Netanyahu ha parlato della ‘percezione di una crisi umanitaria, presumibilmente creata da ‘foto messe in scena o ben manipolate’ diffuse da Hamas. Il ministro degli Esteri Gideon Sa’ar ha liquidato le immagini di bambini emaciati come ‘realtà virtuale’, citando come prova la presenza di adulti ‘ben nutriti’ accanto. «Nell’era della “post-verità”, una combinazione di accresciuti sospetti sulla manipolazione dell’intelligenza artificiale, l’erosione della fiducia nei media istituzionali e il crollo dei guardiani democratici ha reso l’istinto di gridare ‘falso’ a qualsiasi cosa sgradita molto più diffuso e potente che mai».

Spregio e beffa al mondo

Il vergognoso rifiuto della stragrande maggioranza dei media israeliani di mostrare cosa sta realmente accadendo a Gaza. Ed ecco che il Ministro del Patrimonio Amichai Eliyahu può dichiarare: «Non c’è carestia a Gaza, e quando vi mostrano foto di bambini affamati, guardate attentamente: vedrete sempre uno grasso accanto a loro, che mangia benissimo. Questa è una campagna messa in scena». Nella stessa intervista, ha aggiunto: «Non c’è nazione che sfami i suoi nemici. Abbiamo forse perso la testa?»
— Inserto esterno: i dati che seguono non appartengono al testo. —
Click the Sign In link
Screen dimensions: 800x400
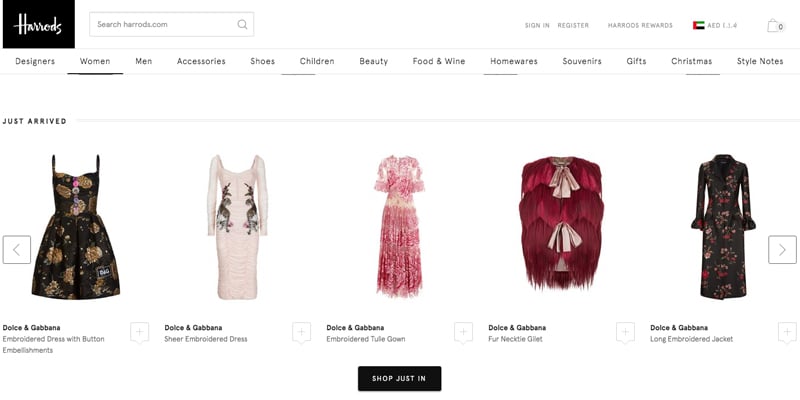pos(537,25)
E i ministri ‘confessano’ il genocidio

  • Dopo decenni di negazione della Nakba, arrivando persino a vietare il termine stesso , i legislatori israeliani ora dichiarano con orgoglio che Israele sta portando avanti una seconda Nakba a Gaza . E in Cisgiordania oggi sono gli stessi soldati israeliani a registrare le violazioni dei diritti umani e a pubblicarle sui social media senza esitazione.
  • Di fronte alle vaste e incessanti prove della carestia a Gaza, le grida di “falso” si fanno sempre più frenetiche e disperate. La feroce accusa, ripetuta all’infinito nel discorso israeliano, secondo cui un bambino di Gaza affetto da una malattia preesistente assolverebbe in qualche modo Israele dalla responsabilità di averlo fatto morire di fame, a quanto pare non è riuscita a fermare la crescente consapevolezza in Israele della sofferenza palestinese e della sua fondamentale ingiustizia.